As I sit here writing this post I can see, just a few hundred metres away from my house, the lapping edge of the swollen river Severn. Normally the river is about half a mile away but the seemingly incessant rain of the past couple of months has caused major flooding in my adopted city, Worcester.
Across the UK, the floods are not only damaging property but also threatening cropland and destroying existing crops.
Even without the food losses that we may face this year through the vagaries of the weather we already waste a huge amount of food across the developed world, in fact around a third of all the food that we grow. That’s enough to feed the one billion malnourished people on the planet several items over.
Some of the food we waste reflects the fact that we tend to buy too much, cook too great a quantity, to leave food until it is past its use-by date and so on. All of these transgressions would seem to indicate that that we we don’t truly value the food we buy.
But it isn’t all our fault.
A large proportion of fruit and vegetable waste is food that does not even reach our shopping baskets, let alone our kitchens. This is the food which is discarded simply because it does not meet the rigorous supermarket standards of uniformity of size, shape and colour. Everywhere you look, it seems supermarkets believe that blandness and homogeneity are what we consumers prize most when it comes to our fruit and vegetables. Is that really true?
If supermarkets lowered these stringent cosmetic standards and accepted and sold perfectly healthy fruit and vegetables that just happen to be irregularly shaped (and more importantly if we consumers bought them), then it would have a dramatic effect not only on the level of food waste in the world but also on the price of our food.
The cost of meeting the cosmetic standards of the supermarkets means that farmers, when agreeing a price for their produce, have to factor in a percentage loss for “ugly” but otherwise healthy fruit and vegetables that will not pass the supermarkets’ cosmetic standards.
Non-standard fruit and vegetables are, of course, a way of life to the home grower, and I know one thing for certain: although my potatoes sometimes come in funny shapes and I occasionally dig up the odd gnarled carrot they taste a million times better than anything on offer in the uniform, bland produce section of our supermarkets.
I think it’s time we moved on to a recipe.
There are a few vegetables growing on my allotment plot, the Circus Garden, that are tough enough to survive pretty much anything the British winter throws at them, and of these hardy vegetables many are members of the brassica family.
One such vegetable is sprouting broccoli, a close, wispy relative of calabrese, the less hardy vegetable usually sold in supermarkets as “broccoli”.

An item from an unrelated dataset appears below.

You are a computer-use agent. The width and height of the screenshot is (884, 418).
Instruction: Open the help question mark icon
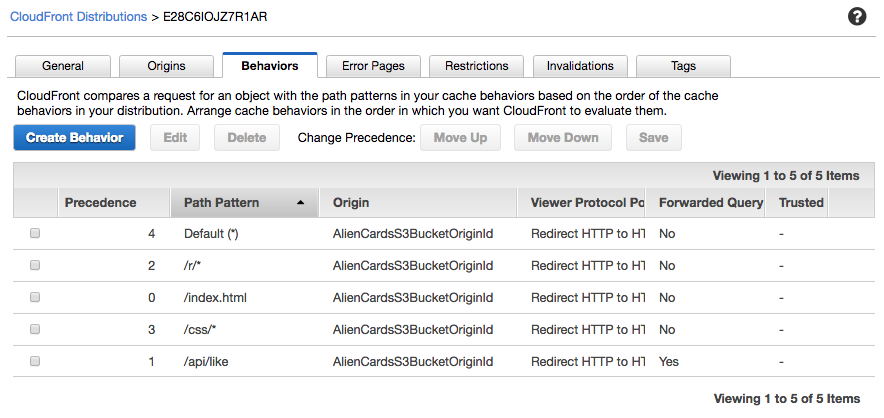click(856, 17)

In this dish I have chargrilled the broccoli, which gives it pleasant, smokey edge. It works beautifully alongside lemon and basil in this simple recipe which I like to think conveys a gentle hint of the milder days of spring that are yet to come. I am, of course, assuming that one day, eventually, it will simply have to stop raining.
chargrilled broccoli with spaghetti and lemon and basil pesto
250 g purple sprouting broccoli
100 ml extra virgin olive oil, plus extra for chargrilling
2 cloves garlic, chopped
10 g pine nuts
25 g vegetarian Parmesan, plus extra for serving
3 tbp fresh basil, chopped
Zest and juice of 1 lemon plus juice of additional 1/2 lemon
200 g good quality organic spaghetti
1. Place the pine nuts, olive oil, basil, pine nuts, lemon juice and zest and Parmesan in a blender and process to a smooth paste.
2. Steam the broccoli for 3 minutes, until beginning to turn tender but still slightly resistant when pierced with a knife. Drain and immediately cool in a bowl of iced water. Drain again and set to one side.
3. Cook the tagliatelle in boiling water, according to the instructions. While it is cooking, heat a cast iron griddle pan over a high heat. Brush the broccoli pieces lightly all over with olive oil and place on the hot griddle pan. Cook for 2 minutes per side without moving the broccoli pieces, by which time they should have developed dark “chargrill” bars. Remove and rest briefly on kitchen paper.
4. Drain the cooked spaghetti then place it in a large bowl and stir in the lemon basil pesto and stir to combine. Place a large twist of the spaghetti into individual bowls or plates. Top with the roasted broccoli, sprinkle it with the juice of the half a lemon. If you wish, serve with grated or shaved vegetarian Parmesan.